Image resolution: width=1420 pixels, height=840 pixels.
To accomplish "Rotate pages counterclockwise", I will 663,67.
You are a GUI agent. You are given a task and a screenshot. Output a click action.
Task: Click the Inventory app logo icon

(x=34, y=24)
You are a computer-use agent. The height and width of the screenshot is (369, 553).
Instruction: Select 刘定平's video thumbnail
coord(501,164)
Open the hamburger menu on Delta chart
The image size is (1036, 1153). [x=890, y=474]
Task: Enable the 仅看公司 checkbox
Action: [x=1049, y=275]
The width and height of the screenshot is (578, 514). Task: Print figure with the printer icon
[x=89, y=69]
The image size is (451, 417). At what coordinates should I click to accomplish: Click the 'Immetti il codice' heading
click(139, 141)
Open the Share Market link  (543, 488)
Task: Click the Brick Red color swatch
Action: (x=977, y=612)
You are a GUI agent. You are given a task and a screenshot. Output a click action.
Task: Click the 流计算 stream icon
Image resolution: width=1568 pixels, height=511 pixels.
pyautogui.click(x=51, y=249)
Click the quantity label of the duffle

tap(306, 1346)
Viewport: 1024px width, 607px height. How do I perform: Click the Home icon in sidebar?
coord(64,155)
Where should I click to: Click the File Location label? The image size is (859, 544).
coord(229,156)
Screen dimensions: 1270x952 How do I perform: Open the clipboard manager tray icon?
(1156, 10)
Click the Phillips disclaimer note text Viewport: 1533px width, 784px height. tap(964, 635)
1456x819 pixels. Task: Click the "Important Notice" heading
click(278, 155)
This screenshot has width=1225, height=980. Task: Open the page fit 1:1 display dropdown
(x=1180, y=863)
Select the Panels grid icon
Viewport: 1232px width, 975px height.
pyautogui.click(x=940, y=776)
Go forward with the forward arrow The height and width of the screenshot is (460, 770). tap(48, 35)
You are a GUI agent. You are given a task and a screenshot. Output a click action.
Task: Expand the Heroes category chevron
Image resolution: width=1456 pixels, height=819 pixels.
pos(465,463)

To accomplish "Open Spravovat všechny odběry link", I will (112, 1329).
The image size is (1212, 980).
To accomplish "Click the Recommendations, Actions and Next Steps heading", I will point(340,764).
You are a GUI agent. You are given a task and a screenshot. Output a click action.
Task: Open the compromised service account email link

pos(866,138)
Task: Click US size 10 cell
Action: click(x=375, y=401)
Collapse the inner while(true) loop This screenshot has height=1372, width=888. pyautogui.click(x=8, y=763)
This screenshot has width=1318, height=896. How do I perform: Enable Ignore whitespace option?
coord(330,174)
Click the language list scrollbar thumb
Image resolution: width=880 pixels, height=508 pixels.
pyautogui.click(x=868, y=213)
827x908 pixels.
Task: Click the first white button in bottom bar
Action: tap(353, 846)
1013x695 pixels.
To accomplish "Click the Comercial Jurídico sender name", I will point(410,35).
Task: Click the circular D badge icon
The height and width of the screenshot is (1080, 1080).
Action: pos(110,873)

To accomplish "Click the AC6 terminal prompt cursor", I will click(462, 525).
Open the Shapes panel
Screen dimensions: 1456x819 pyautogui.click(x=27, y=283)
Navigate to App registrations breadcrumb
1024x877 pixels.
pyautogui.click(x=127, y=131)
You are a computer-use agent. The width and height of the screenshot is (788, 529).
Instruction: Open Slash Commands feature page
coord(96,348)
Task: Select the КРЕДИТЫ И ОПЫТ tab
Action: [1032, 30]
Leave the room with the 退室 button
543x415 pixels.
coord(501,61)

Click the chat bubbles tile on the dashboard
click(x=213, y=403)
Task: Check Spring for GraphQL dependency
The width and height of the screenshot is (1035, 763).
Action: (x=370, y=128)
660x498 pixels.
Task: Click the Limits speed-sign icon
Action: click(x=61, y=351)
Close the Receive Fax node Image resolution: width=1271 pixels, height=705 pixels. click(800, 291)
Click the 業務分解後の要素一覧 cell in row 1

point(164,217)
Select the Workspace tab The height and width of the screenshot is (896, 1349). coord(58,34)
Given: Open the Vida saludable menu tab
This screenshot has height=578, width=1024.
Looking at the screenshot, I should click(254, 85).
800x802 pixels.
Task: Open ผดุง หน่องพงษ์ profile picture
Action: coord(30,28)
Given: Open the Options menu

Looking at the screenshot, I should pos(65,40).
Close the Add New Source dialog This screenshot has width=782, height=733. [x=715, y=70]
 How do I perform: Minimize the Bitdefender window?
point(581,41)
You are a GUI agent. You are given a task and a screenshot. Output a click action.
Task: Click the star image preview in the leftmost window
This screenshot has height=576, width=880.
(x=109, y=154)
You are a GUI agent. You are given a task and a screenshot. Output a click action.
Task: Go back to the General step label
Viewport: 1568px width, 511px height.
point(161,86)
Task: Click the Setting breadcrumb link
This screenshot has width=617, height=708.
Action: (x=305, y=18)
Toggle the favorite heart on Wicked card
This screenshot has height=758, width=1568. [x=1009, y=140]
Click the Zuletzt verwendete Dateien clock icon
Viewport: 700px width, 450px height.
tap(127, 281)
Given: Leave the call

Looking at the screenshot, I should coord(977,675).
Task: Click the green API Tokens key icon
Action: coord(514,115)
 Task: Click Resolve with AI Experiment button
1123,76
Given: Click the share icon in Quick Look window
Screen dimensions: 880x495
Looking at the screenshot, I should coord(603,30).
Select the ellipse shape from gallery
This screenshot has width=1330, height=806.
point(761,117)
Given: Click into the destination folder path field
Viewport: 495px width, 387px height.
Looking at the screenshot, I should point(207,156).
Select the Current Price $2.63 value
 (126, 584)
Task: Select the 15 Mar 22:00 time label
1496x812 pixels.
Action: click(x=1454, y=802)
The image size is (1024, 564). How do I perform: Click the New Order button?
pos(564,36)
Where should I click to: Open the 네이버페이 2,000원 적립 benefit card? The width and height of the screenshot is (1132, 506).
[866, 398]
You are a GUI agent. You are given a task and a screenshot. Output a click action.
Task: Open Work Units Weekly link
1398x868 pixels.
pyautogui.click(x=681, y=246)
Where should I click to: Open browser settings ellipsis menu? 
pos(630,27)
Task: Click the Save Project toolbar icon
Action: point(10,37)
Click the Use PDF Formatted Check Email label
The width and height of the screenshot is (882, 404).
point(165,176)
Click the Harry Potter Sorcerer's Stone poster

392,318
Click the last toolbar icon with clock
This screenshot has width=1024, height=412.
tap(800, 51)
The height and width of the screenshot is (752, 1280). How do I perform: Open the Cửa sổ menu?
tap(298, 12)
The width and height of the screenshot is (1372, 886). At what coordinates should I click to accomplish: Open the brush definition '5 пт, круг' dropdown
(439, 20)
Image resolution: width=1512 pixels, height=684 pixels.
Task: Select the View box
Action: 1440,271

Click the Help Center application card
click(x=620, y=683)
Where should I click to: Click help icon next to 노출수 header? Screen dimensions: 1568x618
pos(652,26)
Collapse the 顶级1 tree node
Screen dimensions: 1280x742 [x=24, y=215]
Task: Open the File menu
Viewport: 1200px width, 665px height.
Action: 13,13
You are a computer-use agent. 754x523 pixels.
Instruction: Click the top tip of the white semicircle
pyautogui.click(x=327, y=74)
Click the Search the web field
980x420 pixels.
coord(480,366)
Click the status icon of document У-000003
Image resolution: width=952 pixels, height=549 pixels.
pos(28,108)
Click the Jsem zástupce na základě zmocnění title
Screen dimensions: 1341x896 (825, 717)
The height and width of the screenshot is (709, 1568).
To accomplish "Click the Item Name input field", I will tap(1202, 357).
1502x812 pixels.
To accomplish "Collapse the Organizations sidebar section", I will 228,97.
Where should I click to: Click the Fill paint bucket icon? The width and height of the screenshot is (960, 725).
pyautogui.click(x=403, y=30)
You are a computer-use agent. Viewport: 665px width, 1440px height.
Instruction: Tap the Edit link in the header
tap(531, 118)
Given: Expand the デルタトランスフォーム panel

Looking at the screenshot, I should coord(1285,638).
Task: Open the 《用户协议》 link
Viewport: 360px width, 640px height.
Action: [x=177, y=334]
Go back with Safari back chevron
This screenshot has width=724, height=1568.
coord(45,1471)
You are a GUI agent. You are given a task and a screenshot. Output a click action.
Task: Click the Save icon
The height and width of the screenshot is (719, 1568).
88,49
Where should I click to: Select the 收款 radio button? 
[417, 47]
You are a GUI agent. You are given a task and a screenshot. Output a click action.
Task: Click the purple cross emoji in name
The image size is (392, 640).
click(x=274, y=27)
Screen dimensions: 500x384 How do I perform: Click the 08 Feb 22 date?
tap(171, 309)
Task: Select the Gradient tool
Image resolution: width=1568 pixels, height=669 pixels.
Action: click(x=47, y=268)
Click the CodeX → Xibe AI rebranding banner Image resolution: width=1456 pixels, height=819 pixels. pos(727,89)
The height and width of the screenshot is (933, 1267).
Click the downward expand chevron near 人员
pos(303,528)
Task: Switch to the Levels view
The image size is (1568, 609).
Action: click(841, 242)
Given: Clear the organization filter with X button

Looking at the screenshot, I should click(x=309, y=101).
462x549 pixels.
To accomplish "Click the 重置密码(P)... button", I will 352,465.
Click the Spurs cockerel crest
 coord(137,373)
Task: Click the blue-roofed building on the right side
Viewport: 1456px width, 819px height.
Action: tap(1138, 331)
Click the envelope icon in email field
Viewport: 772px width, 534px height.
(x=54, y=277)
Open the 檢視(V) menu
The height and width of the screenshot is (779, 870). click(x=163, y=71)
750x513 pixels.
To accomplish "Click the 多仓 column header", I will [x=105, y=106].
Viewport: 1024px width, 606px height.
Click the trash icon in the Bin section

--- STATED GOAL ---
Starting at the line containing "Leave the room with the 退室 button" and ending at the line containing "click(x=213, y=403)", reproduce every line of these entries, requests included, multiplying each click coordinate in the answers by 1.25 and rounding to the nearest whole number, with halves rounded up.

--- SOLUTION FOR THIS TASK ---
Leave the room with the 退室 button
543x415 pixels.
coord(626,76)

Click the chat bubbles tile on the dashboard
click(x=266, y=504)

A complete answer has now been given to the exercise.